= Record excerpts =
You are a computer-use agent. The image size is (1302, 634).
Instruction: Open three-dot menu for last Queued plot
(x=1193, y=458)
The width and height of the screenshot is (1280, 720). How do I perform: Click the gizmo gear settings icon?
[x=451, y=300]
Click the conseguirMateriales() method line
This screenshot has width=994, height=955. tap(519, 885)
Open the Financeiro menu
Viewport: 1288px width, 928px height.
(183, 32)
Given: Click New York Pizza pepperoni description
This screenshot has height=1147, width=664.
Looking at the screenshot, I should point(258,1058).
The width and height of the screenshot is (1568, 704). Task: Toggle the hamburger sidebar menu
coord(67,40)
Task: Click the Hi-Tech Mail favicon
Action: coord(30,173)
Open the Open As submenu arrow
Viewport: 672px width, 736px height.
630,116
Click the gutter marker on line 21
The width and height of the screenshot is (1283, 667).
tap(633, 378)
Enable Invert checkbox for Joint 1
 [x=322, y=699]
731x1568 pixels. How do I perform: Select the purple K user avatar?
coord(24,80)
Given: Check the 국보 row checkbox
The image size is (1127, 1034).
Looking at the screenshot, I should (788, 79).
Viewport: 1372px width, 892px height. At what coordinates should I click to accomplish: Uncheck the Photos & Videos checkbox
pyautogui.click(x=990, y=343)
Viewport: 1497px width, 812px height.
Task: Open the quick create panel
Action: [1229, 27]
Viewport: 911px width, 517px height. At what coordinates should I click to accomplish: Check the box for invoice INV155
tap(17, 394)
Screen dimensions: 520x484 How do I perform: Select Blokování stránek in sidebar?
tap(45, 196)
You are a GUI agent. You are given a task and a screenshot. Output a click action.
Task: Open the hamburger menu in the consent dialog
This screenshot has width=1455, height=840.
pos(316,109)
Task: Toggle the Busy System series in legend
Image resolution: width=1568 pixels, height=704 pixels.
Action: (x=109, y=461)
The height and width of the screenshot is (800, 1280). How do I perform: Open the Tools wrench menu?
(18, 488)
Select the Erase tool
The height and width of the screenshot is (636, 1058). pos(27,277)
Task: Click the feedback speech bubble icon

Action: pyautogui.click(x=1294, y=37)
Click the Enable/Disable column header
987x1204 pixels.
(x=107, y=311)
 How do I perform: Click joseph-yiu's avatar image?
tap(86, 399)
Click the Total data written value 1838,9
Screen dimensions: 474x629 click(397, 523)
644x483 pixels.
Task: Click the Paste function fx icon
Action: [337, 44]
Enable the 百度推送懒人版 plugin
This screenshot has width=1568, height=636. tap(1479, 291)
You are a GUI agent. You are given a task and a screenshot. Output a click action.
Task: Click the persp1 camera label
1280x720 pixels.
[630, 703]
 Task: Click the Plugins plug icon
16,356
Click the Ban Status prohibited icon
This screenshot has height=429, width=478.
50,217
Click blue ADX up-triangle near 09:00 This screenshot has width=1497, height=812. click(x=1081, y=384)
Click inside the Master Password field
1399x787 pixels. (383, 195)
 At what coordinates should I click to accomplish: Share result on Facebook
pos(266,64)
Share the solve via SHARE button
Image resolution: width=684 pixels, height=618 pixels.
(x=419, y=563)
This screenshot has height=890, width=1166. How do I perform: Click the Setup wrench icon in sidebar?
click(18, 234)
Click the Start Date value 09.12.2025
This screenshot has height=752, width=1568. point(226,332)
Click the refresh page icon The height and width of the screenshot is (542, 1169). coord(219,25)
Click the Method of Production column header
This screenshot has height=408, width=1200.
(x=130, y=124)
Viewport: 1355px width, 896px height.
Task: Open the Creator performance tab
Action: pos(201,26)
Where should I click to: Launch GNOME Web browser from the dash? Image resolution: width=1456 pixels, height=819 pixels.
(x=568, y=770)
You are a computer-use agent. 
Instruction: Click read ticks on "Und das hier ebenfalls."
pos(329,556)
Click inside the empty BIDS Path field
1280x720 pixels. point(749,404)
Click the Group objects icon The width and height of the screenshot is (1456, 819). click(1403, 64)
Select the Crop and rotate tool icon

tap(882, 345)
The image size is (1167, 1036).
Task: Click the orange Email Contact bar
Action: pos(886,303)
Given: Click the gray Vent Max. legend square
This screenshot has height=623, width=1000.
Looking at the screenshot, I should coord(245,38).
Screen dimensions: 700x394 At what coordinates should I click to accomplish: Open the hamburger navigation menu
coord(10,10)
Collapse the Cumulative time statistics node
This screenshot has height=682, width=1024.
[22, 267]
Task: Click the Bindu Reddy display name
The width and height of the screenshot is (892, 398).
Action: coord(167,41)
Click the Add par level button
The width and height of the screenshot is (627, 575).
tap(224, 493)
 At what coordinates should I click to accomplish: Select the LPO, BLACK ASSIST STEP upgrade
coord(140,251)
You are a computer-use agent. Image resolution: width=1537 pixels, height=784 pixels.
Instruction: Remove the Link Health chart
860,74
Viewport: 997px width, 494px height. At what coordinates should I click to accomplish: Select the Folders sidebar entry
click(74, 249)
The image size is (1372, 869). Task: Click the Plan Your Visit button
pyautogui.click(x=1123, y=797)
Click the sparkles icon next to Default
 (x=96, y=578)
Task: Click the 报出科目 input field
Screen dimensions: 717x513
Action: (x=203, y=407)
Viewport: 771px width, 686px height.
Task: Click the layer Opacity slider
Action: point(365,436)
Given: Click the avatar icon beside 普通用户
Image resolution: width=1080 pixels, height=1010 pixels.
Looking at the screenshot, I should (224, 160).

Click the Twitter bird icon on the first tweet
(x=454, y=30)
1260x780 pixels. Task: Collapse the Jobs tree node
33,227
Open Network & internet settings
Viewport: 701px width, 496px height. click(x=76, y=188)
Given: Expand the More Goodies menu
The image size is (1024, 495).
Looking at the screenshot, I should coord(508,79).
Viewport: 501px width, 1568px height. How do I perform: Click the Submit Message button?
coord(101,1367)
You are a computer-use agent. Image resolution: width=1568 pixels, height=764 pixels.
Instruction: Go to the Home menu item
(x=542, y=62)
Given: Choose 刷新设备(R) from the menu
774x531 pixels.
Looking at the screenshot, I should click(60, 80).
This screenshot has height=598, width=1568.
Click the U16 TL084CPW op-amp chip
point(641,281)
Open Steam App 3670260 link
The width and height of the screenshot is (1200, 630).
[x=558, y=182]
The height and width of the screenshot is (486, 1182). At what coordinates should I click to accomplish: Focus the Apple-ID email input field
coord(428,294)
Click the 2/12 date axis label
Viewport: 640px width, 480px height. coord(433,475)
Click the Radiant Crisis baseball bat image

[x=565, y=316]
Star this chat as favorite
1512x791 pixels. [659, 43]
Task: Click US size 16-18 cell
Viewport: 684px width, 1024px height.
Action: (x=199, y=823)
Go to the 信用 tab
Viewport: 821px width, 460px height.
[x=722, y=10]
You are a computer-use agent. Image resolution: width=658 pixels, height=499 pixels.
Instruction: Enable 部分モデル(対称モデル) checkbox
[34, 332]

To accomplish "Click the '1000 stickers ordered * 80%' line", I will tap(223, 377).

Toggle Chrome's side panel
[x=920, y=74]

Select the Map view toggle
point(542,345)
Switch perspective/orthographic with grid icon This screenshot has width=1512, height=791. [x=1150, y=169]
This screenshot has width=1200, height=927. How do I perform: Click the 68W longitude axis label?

= Problem to solve =
Repeat all of the lines above word for word, from the first to the last.

= Solved exercise =
You are a computer-use agent. The image size is (1302, 634).
Instruction: Open three-dot menu for last Queued plot
(x=1193, y=458)
The width and height of the screenshot is (1280, 720). How do I perform: Click the gizmo gear settings icon?
[x=451, y=300]
Click the conseguirMateriales() method line
This screenshot has width=994, height=955. tap(519, 885)
Open the Financeiro menu
Viewport: 1288px width, 928px height.
(183, 32)
Given: Click New York Pizza pepperoni description
This screenshot has height=1147, width=664.
Looking at the screenshot, I should point(258,1058).
The width and height of the screenshot is (1568, 704). Task: Toggle the hamburger sidebar menu
coord(67,40)
Task: Click the Hi-Tech Mail favicon
Action: coord(30,173)
Open the Open As submenu arrow
Viewport: 672px width, 736px height.
630,116
Click the gutter marker on line 21
The width and height of the screenshot is (1283, 667).
tap(633, 378)
Enable Invert checkbox for Joint 1
 [x=322, y=699]
731x1568 pixels. How do I perform: Select the purple K user avatar?
coord(24,80)
Given: Check the 국보 row checkbox
The image size is (1127, 1034).
Looking at the screenshot, I should (788, 79).
Viewport: 1372px width, 892px height. At what coordinates should I click to accomplish: Uncheck the Photos & Videos checkbox
pyautogui.click(x=990, y=343)
Viewport: 1497px width, 812px height.
Task: Open the quick create panel
Action: [1229, 27]
Viewport: 911px width, 517px height. At what coordinates should I click to accomplish: Check the box for invoice INV155
tap(17, 394)
Screen dimensions: 520x484 How do I perform: Select Blokování stránek in sidebar?
tap(45, 196)
You are a GUI agent. You are given a task and a screenshot. Output a click action.
Task: Open the hamburger menu in the consent dialog
This screenshot has width=1455, height=840.
pos(316,109)
Task: Toggle the Busy System series in legend
Image resolution: width=1568 pixels, height=704 pixels.
Action: (x=109, y=461)
The height and width of the screenshot is (800, 1280). How do I perform: Open the Tools wrench menu?
(18, 488)
Select the Erase tool
The height and width of the screenshot is (636, 1058). pos(27,277)
Task: Click the feedback speech bubble icon

Action: pyautogui.click(x=1294, y=37)
Click the Enable/Disable column header
987x1204 pixels.
(x=107, y=311)
 How do I perform: Click joseph-yiu's avatar image?
tap(86, 399)
Click the Total data written value 1838,9
Screen dimensions: 474x629 click(397, 523)
644x483 pixels.
Task: Click the Paste function fx icon
Action: [337, 44]
Enable the 百度推送懒人版 plugin
This screenshot has width=1568, height=636. tap(1479, 291)
You are a GUI agent. You are given a task and a screenshot. Output a click action.
Task: Click the persp1 camera label
1280x720 pixels.
[630, 703]
 Task: Click the Plugins plug icon
16,356
Click the Ban Status prohibited icon
This screenshot has height=429, width=478.
50,217
Click blue ADX up-triangle near 09:00 This screenshot has width=1497, height=812. click(x=1081, y=384)
Click inside the Master Password field
1399x787 pixels. (383, 195)
 At what coordinates should I click to accomplish: Share result on Facebook
pos(266,64)
Share the solve via SHARE button
Image resolution: width=684 pixels, height=618 pixels.
(x=419, y=563)
This screenshot has height=890, width=1166. How do I perform: Click the Setup wrench icon in sidebar?
click(18, 234)
Click the Start Date value 09.12.2025
This screenshot has height=752, width=1568. point(226,332)
Click the refresh page icon The height and width of the screenshot is (542, 1169). coord(219,25)
Click the Method of Production column header
This screenshot has height=408, width=1200.
(x=130, y=124)
Viewport: 1355px width, 896px height.
Task: Open the Creator performance tab
Action: pos(201,26)
Where should I click to: Launch GNOME Web browser from the dash? Image resolution: width=1456 pixels, height=819 pixels.
(x=568, y=770)
You are a computer-use agent. 
Instruction: Click read ticks on "Und das hier ebenfalls."
pos(329,556)
Click inside the empty BIDS Path field
1280x720 pixels. point(749,404)
Click the Group objects icon The width and height of the screenshot is (1456, 819). click(1403, 64)
Select the Crop and rotate tool icon

tap(882, 345)
The image size is (1167, 1036).
Task: Click the orange Email Contact bar
Action: pos(886,303)
Given: Click the gray Vent Max. legend square
This screenshot has height=623, width=1000.
Looking at the screenshot, I should coord(245,38).
Screen dimensions: 700x394 At what coordinates should I click to accomplish: Open the hamburger navigation menu
coord(10,10)
Collapse the Cumulative time statistics node
This screenshot has height=682, width=1024.
[22, 267]
Task: Click the Bindu Reddy display name
The width and height of the screenshot is (892, 398).
Action: coord(167,41)
Click the Add par level button
The width and height of the screenshot is (627, 575).
tap(224, 493)
 At what coordinates should I click to accomplish: Select the LPO, BLACK ASSIST STEP upgrade
coord(140,251)
You are a computer-use agent. Image resolution: width=1537 pixels, height=784 pixels.
Instruction: Remove the Link Health chart
860,74
Viewport: 997px width, 494px height. At what coordinates should I click to accomplish: Select the Folders sidebar entry
click(74, 249)
The image size is (1372, 869). Task: Click the Plan Your Visit button
pyautogui.click(x=1123, y=797)
Click the sparkles icon next to Default
 (x=96, y=578)
Task: Click the 报出科目 input field
Screen dimensions: 717x513
Action: (x=203, y=407)
Viewport: 771px width, 686px height.
Task: Click the layer Opacity slider
Action: point(365,436)
Given: Click the avatar icon beside 普通用户
Image resolution: width=1080 pixels, height=1010 pixels.
Looking at the screenshot, I should (224, 160).

Click the Twitter bird icon on the first tweet
(x=454, y=30)
1260x780 pixels. Task: Collapse the Jobs tree node
33,227
Open Network & internet settings
Viewport: 701px width, 496px height. click(x=76, y=188)
Given: Expand the More Goodies menu
The image size is (1024, 495).
Looking at the screenshot, I should coord(508,79).
Viewport: 501px width, 1568px height. How do I perform: Click the Submit Message button?
coord(101,1367)
You are a computer-use agent. Image resolution: width=1568 pixels, height=764 pixels.
Instruction: Go to the Home menu item
(x=542, y=62)
Given: Choose 刷新设备(R) from the menu
774x531 pixels.
Looking at the screenshot, I should click(60, 80).
This screenshot has height=598, width=1568.
Click the U16 TL084CPW op-amp chip
point(641,281)
Open Steam App 3670260 link
The width and height of the screenshot is (1200, 630).
[x=558, y=182]
The height and width of the screenshot is (486, 1182). At what coordinates should I click to accomplish: Focus the Apple-ID email input field
coord(428,294)
Click the 2/12 date axis label
Viewport: 640px width, 480px height. coord(433,475)
Click the Radiant Crisis baseball bat image

[x=565, y=316]
Star this chat as favorite
1512x791 pixels. [659, 43]
Task: Click US size 16-18 cell
Viewport: 684px width, 1024px height.
Action: (x=199, y=823)
Go to the 信用 tab
Viewport: 821px width, 460px height.
[x=722, y=10]
You are a computer-use agent. Image resolution: width=658 pixels, height=499 pixels.
Instruction: Enable 部分モデル(対称モデル) checkbox
[34, 332]

To accomplish "Click the '1000 stickers ordered * 80%' line", I will tap(223, 377).

Toggle Chrome's side panel
[x=920, y=74]

Select the Map view toggle
point(542,345)
Switch perspective/orthographic with grid icon This screenshot has width=1512, height=791. [x=1150, y=169]
This screenshot has width=1200, height=927. How do I perform: Click the 68W longitude axis label?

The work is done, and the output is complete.